Methane, for example, could be used as a biogas.

In addition,
manure covers capture ammonia, increasing the value of manure used as a
fertilizer.

“Without a
manure cover, 36 percent to 90 percent of nitrogen is being lost to the
atmosphere as ammonia,” said Zhao.

Researchers
realize the value of manure covers, but providing quantifiable information for
farmers is still a work in progress. Zhao and her colleagues are leading a
research project to determine just how much methane, nitrous oxide and ammonia
manure covers can capture. They hope to develop a model that farmers can follow
that will enable them to estimate methane production throughout certain times
of the year for any given livestock operation.

In the
meantime, Zhao and her colleagues have been holding manure cover workshops
throughout Ohio to educate producers on manure covers and their benefits and
connect farmers to resources for trying manure covers on their own farm.

One
organization, Environmental Credit Corporation (http://www.envcc.com), has been leading
efforts to establish cost-effective, long-term projects with farmers that
reduce greenhouse gases. One of those projects has been to provide manure
covers at no cost to the farmer, and a prime example of their success has been
with Miedema Dairy in Circleville, Ohio.
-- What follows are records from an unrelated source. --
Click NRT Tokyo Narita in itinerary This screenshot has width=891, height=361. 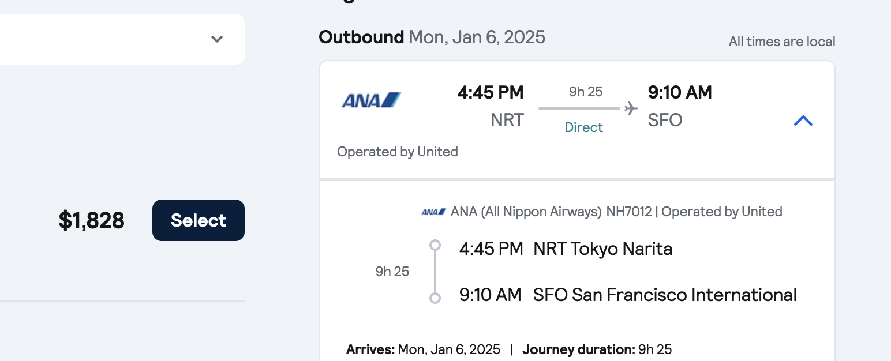tap(603, 249)
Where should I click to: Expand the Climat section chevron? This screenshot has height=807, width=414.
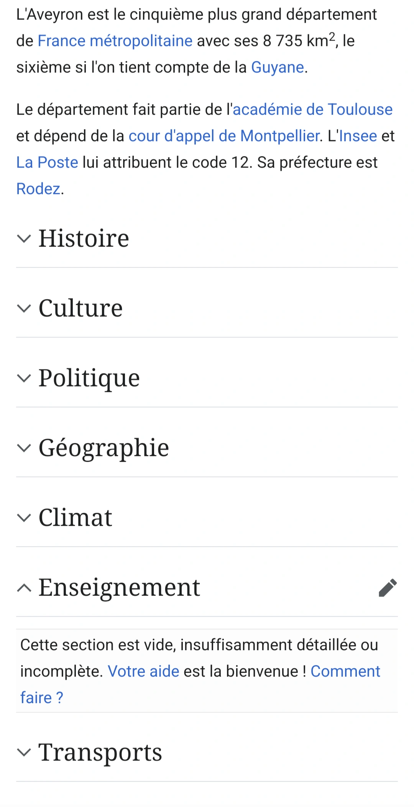(x=24, y=518)
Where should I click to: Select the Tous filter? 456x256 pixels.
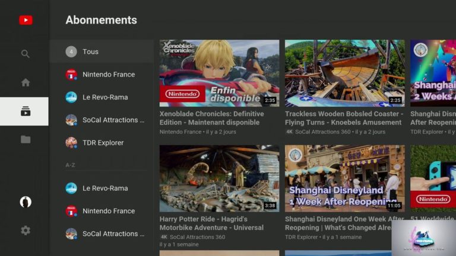pos(90,52)
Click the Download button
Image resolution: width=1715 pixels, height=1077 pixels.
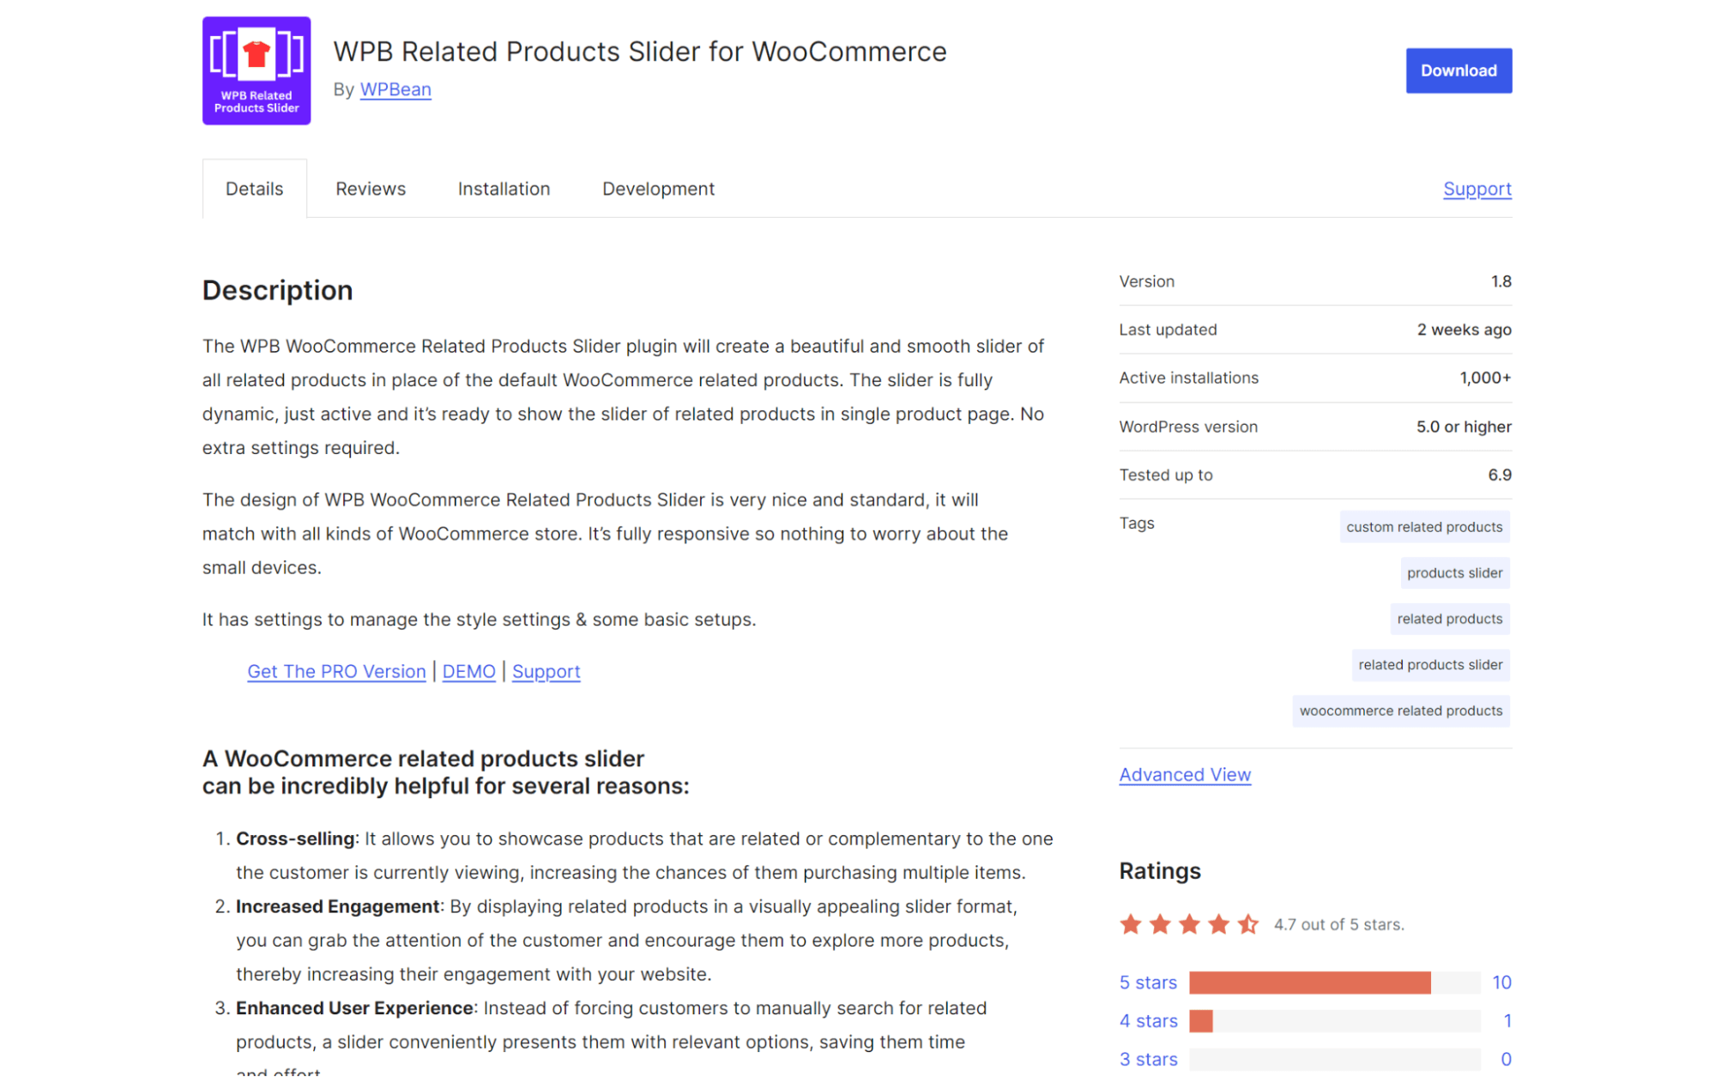1458,70
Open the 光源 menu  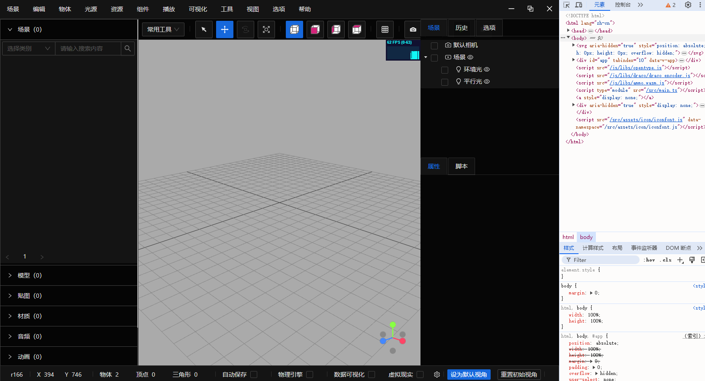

The dairy farm runs the first lagoon
cover program in the state, capturing methane, which is then measured and
registered annually as carbon credits on the Chicago Climate Exchange.

There are also
funding opportunities for manure covers offered through the Natural Resource
Conservation Service as part of the Environmental Quality Incentives Program.
Based on the conservation measures outlined in the 2008 Farm Bill, 60 percent
of the funds to support EQIP will be used for livestock waste management.